What the task requires
Repeat exactly the lines below that lie between the line with "A WordPress Commenter (528, 538)" and the line with "February 20, 2023 (15, 810)", counting both of those lines as part of the answer.

Excerpted data
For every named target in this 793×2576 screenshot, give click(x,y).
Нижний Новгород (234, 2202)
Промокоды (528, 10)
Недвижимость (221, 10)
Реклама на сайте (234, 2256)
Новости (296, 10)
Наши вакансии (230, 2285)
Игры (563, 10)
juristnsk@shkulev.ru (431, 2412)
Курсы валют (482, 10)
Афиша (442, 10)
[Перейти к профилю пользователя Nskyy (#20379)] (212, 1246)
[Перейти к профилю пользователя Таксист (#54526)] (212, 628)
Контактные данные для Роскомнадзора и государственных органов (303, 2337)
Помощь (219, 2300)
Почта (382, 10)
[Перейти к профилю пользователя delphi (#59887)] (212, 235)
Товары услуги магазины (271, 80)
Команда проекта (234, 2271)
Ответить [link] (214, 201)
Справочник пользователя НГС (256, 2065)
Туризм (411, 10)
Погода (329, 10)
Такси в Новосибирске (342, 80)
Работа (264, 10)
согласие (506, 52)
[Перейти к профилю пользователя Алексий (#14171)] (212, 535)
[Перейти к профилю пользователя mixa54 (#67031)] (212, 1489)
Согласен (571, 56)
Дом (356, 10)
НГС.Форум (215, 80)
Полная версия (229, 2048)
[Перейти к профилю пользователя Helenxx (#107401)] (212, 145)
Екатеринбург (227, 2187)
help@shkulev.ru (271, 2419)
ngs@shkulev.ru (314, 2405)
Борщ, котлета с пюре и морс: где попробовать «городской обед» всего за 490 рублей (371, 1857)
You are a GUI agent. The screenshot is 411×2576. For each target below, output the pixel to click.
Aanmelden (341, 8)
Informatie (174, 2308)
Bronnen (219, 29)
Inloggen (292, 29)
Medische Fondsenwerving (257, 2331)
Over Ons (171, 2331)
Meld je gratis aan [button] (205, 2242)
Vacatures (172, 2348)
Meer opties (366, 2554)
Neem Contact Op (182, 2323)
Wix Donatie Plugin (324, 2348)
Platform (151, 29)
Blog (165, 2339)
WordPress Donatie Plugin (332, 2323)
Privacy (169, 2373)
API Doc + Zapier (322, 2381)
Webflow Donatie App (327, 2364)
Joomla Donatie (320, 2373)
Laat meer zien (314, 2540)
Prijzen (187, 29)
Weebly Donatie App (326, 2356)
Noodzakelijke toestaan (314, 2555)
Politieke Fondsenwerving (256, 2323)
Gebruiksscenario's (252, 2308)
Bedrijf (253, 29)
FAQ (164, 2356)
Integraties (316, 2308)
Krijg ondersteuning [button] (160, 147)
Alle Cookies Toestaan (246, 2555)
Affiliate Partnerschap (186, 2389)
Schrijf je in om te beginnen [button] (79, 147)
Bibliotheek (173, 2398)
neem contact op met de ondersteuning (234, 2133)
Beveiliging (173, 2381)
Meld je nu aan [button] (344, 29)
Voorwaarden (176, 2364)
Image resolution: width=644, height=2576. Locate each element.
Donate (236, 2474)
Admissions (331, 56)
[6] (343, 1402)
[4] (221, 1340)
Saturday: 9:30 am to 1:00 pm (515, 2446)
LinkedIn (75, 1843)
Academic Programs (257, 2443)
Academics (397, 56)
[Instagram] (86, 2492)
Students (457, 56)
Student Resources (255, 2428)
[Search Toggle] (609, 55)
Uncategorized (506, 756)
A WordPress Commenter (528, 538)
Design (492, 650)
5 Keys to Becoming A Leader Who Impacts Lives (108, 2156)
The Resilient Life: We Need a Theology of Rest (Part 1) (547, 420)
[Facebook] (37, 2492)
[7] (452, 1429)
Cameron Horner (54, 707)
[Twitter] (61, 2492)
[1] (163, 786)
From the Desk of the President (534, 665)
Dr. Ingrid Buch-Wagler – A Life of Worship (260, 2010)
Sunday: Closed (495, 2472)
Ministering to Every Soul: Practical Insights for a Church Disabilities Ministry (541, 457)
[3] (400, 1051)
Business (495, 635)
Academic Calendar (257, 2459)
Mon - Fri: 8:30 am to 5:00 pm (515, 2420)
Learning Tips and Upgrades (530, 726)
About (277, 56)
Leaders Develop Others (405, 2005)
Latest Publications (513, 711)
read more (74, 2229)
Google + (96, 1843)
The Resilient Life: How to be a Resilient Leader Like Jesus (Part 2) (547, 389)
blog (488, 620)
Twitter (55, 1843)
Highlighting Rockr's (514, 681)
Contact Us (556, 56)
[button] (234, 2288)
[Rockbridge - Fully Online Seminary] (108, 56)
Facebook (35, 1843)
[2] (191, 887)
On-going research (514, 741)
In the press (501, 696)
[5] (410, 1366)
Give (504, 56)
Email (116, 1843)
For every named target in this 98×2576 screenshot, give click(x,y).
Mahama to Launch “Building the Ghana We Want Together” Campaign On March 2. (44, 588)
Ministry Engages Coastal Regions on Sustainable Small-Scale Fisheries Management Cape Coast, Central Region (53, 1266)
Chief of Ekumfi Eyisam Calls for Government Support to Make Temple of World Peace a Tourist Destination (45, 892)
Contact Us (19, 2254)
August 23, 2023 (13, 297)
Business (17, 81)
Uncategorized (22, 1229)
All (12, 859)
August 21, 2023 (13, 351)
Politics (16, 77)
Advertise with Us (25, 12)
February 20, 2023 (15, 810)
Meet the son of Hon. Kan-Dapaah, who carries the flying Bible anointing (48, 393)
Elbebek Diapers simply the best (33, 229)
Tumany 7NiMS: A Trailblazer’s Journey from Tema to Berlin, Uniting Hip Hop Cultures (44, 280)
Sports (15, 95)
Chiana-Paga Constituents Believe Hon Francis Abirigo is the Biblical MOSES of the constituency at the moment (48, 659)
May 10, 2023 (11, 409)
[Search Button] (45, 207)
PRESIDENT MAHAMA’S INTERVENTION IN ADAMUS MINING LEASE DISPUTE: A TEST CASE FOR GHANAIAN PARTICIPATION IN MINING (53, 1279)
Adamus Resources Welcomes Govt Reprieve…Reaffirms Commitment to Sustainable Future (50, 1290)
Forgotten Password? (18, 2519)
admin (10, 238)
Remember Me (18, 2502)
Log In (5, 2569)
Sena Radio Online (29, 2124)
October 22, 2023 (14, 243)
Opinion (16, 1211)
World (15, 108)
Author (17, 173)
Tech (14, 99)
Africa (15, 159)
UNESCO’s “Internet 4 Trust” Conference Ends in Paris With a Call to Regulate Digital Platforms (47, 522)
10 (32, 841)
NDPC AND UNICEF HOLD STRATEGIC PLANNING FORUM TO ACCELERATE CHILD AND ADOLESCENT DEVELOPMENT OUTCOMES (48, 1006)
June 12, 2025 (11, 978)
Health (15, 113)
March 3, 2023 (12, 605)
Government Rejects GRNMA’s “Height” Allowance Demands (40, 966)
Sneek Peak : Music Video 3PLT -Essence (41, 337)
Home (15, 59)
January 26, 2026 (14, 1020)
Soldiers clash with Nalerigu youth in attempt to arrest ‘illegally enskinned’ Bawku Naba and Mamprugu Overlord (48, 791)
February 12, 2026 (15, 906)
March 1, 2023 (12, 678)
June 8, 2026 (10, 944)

Answer to this task
A WordPress Commenter (528, 538)
Design (492, 650)
5 Keys to Becoming A Leader Who Impacts Lives (108, 2156)
The Resilient Life: We Need a Theology of Rest (Part 1) (547, 420)
[Facebook] (37, 2492)
[7] (452, 1429)
Cameron Horner (54, 707)
[Twitter] (61, 2492)
[1] (163, 786)
From the Desk of the President (534, 665)
Dr. Ingrid Buch-Wagler – A Life of Worship (260, 2010)
Sunday: Closed (495, 2472)
Ministering to Every Soul: Practical Insights for a Church Disabilities Ministry (541, 457)
[3] (400, 1051)
Business (495, 635)
Academic Calendar (257, 2459)
Mon - Fri: 8:30 am to 5:00 pm (515, 2420)
Learning Tips and Upgrades (530, 726)
About (277, 56)
Leaders Develop Others (405, 2005)
Latest Publications (513, 711)
read more (74, 2229)
Google + (96, 1843)
The Resilient Life: How to be a Resilient Leader Like Jesus (Part 2) (547, 389)
blog (488, 620)
Twitter (55, 1843)
Highlighting Rockr's (514, 681)
Contact Us (556, 56)
[button] (234, 2288)
[Rockbridge - Fully Online Seminary] (108, 56)
Facebook (35, 1843)
[2] (191, 887)
On-going research (514, 741)
In the press (501, 696)
[5] (410, 1366)
Give (504, 56)
Email (116, 1843)
For every named target in this 98×2576 screenshot, give click(x,y).
Mahama to Launch “Building the Ghana We Want Together” Campaign On March 2. (44, 588)
Ministry Engages Coastal Regions on Sustainable Small-Scale Fisheries Management Cape Coast, Central Region (53, 1266)
Chief of Ekumfi Eyisam Calls for Government Support to Make Temple of World Peace a Tourist Destination (45, 892)
Contact Us (19, 2254)
August 23, 2023 (13, 297)
Business (17, 81)
Uncategorized (22, 1229)
All (12, 859)
August 21, 2023 (13, 351)
Politics (16, 77)
Advertise with Us (25, 12)
February 20, 2023 (15, 810)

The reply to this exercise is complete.